======== Available records ========

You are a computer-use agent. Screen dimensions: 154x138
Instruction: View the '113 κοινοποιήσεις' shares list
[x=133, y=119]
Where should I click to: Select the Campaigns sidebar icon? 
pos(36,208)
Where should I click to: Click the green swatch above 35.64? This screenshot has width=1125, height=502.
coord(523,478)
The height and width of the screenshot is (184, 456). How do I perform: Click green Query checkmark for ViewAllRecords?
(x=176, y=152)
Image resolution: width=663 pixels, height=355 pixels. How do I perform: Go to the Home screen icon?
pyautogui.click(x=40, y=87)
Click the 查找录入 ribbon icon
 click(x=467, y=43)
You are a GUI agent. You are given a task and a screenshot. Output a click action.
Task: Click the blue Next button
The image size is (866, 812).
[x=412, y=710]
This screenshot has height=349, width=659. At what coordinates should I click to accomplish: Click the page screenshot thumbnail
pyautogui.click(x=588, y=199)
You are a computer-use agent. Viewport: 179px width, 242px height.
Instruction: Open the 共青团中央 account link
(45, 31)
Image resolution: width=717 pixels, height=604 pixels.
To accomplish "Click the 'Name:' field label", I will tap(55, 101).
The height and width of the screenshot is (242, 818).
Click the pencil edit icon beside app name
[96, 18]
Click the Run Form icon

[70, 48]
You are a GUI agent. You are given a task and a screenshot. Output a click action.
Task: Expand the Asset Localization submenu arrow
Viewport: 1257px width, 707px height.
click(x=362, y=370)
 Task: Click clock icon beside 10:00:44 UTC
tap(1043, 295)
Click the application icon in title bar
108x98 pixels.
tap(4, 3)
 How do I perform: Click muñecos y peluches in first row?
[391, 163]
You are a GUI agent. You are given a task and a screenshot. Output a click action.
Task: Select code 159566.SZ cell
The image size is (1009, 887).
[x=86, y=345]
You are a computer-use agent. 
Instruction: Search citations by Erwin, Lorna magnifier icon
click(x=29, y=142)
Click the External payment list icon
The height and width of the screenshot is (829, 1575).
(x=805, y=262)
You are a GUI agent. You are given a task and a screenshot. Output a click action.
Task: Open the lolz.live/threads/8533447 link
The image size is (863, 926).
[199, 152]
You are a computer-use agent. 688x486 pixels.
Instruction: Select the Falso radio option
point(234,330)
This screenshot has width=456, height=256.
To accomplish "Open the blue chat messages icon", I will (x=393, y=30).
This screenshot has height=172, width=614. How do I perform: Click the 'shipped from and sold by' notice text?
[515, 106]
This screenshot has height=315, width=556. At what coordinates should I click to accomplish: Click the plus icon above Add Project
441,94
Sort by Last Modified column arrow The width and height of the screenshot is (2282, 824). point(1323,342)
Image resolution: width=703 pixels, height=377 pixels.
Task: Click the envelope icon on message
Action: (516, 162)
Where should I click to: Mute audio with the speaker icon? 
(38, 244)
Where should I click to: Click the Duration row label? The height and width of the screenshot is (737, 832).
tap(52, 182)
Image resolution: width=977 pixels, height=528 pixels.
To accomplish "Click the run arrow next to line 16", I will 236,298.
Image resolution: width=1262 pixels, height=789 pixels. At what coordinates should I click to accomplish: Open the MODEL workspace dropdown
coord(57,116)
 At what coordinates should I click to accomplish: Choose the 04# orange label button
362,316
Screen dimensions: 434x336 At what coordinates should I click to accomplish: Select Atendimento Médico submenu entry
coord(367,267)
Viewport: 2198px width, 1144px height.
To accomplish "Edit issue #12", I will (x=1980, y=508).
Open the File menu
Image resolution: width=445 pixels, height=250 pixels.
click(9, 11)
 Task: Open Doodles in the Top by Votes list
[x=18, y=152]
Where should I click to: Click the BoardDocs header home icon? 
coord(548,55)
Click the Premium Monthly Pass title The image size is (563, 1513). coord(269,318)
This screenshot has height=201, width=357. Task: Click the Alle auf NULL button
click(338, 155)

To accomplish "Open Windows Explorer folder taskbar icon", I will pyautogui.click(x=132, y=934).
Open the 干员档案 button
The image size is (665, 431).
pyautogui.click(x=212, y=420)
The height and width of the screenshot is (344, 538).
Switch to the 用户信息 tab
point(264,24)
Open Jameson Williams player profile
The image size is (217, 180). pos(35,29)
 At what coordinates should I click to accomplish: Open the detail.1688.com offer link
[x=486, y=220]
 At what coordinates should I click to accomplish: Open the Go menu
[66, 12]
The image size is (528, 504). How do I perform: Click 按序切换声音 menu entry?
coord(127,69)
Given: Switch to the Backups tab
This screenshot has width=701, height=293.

========

[Directions] Can you render all of the rows above as a Markdown table with the columns No. and Text, giving each line its own numbered table row and skipping blank lines?

[Completed task]
| No. | Text |
|---|---|
| 1 | You are a computer-use agent. Screen dimensions: 154x138 |
| 2 | Instruction: View the '113 κοινοποιήσεις' shares list |
| 3 | [x=133, y=119] |
| 4 | Where should I click to: Select the Campaigns sidebar icon?  |
| 5 | pos(36,208) |
| 6 | Where should I click to: Click the green swatch above 35.64? This screenshot has width=1125, height=502. |
| 7 | coord(523,478) |
| 8 | The height and width of the screenshot is (184, 456). How do I perform: Click green Query checkmark for ViewAllRecords? |
| 9 | (x=176, y=152) |
| 10 | Image resolution: width=663 pixels, height=355 pixels. How do I perform: Go to the Home screen icon? |
| 11 | pyautogui.click(x=40, y=87) |
| 12 | Click the 查找录入 ribbon icon |
| 13 |  click(x=467, y=43) |
| 14 | You are a GUI agent. You are given a task and a screenshot. Output a click action. |
| 15 | Task: Click the blue Next button |
| 16 | The image size is (866, 812). |
| 17 | [x=412, y=710] |
| 18 | This screenshot has height=349, width=659. At what coordinates should I click to accomplish: Click the page screenshot thumbnail |
| 19 | pyautogui.click(x=588, y=199) |
| 20 | You are a computer-use agent. Viewport: 179px width, 242px height. |
| 21 | Instruction: Open the 共青团中央 account link |
| 22 | (45, 31) |
| 23 | Image resolution: width=717 pixels, height=604 pixels. |
| 24 | To accomplish "Click the 'Name:' field label", I will tap(55, 101). |
| 25 | The height and width of the screenshot is (242, 818). |
| 26 | Click the pencil edit icon beside app name |
| 27 | [96, 18] |
| 28 | Click the Run Form icon |
| 29 | [70, 48] |
| 30 | You are a GUI agent. You are given a task and a screenshot. Output a click action. |
| 31 | Task: Expand the Asset Localization submenu arrow |
| 32 | Viewport: 1257px width, 707px height. |
| 33 | click(x=362, y=370) |
| 34 |  Task: Click clock icon beside 10:00:44 UTC |
| 35 | tap(1043, 295) |
| 36 | Click the application icon in title bar |
| 37 | 108x98 pixels. |
| 38 | tap(4, 3) |
| 39 |  How do I perform: Click muñecos y peluches in first row? |
| 40 | [391, 163] |
| 41 | You are a GUI agent. You are given a task and a screenshot. Output a click action. |
| 42 | Task: Select code 159566.SZ cell |
| 43 | The image size is (1009, 887). |
| 44 | [x=86, y=345] |
| 45 | You are a computer-use agent.  |
| 46 | Instruction: Search citations by Erwin, Lorna magnifier icon |
| 47 | click(x=29, y=142) |
| 48 | Click the External payment list icon |
| 49 | The height and width of the screenshot is (829, 1575). |
| 50 | (x=805, y=262) |
| 51 | You are a GUI agent. You are given a task and a screenshot. Output a click action. |
| 52 | Task: Open the lolz.live/threads/8533447 link |
| 53 | The image size is (863, 926). |
| 54 | [199, 152] |
| 55 | You are a computer-use agent. 688x486 pixels. |
| 56 | Instruction: Select the Falso radio option |
| 57 | point(234,330) |
| 58 | This screenshot has width=456, height=256. |
| 59 | To accomplish "Open the blue chat messages icon", I will (x=393, y=30). |
| 60 | This screenshot has height=172, width=614. How do I perform: Click the 'shipped from and sold by' notice text? |
| 61 | [515, 106] |
| 62 | This screenshot has height=315, width=556. At what coordinates should I click to accomplish: Click the plus icon above Add Project |
| 63 | 441,94 |
| 64 | Sort by Last Modified column arrow The width and height of the screenshot is (2282, 824). point(1323,342) |
| 65 | Image resolution: width=703 pixels, height=377 pixels. |
| 66 | Task: Click the envelope icon on message |
| 67 | Action: (516, 162) |
| 68 | Where should I click to: Mute audio with the speaker icon?  |
| 69 | (38, 244) |
| 70 | Where should I click to: Click the Duration row label? The height and width of the screenshot is (737, 832). |
| 71 | tap(52, 182) |
| 72 | Image resolution: width=977 pixels, height=528 pixels. |
| 73 | To accomplish "Click the run arrow next to line 16", I will 236,298. |
| 74 | Image resolution: width=1262 pixels, height=789 pixels. At what coordinates should I click to accomplish: Open the MODEL workspace dropdown |
| 75 | coord(57,116) |
| 76 |  At what coordinates should I click to accomplish: Choose the 04# orange label button |
| 77 | 362,316 |
| 78 | Screen dimensions: 434x336 At what coordinates should I click to accomplish: Select Atendimento Médico submenu entry |
| 79 | coord(367,267) |
| 80 | Viewport: 2198px width, 1144px height. |
| 81 | To accomplish "Edit issue #12", I will (x=1980, y=508). |
| 82 | Open the File menu |
| 83 | Image resolution: width=445 pixels, height=250 pixels. |
| 84 | click(9, 11) |
| 85 |  Task: Open Doodles in the Top by Votes list |
| 86 | [x=18, y=152] |
| 87 | Where should I click to: Click the BoardDocs header home icon?  |
| 88 | coord(548,55) |
| 89 | Click the Premium Monthly Pass title The image size is (563, 1513). coord(269,318) |
| 90 | This screenshot has height=201, width=357. Task: Click the Alle auf NULL button |
| 91 | click(338, 155) |
| 92 | To accomplish "Open Windows Explorer folder taskbar icon", I will pyautogui.click(x=132, y=934). |
| 93 | Open the 干员档案 button |
| 94 | The image size is (665, 431). |
| 95 | pyautogui.click(x=212, y=420) |
| 96 | The height and width of the screenshot is (344, 538). |
| 97 | Switch to the 用户信息 tab |
| 98 | point(264,24) |
| 99 | Open Jameson Williams player profile |
| 100 | The image size is (217, 180). pos(35,29) |
| 101 |  At what coordinates should I click to accomplish: Open the detail.1688.com offer link |
| 102 | [x=486, y=220] |
| 103 |  At what coordinates should I click to accomplish: Open the Go menu |
| 104 | [66, 12] |
| 105 | The image size is (528, 504). How do I perform: Click 按序切换声音 menu entry? |
| 106 | coord(127,69) |
| 107 | Given: Switch to the Backups tab |
| 108 | This screenshot has width=701, height=293. |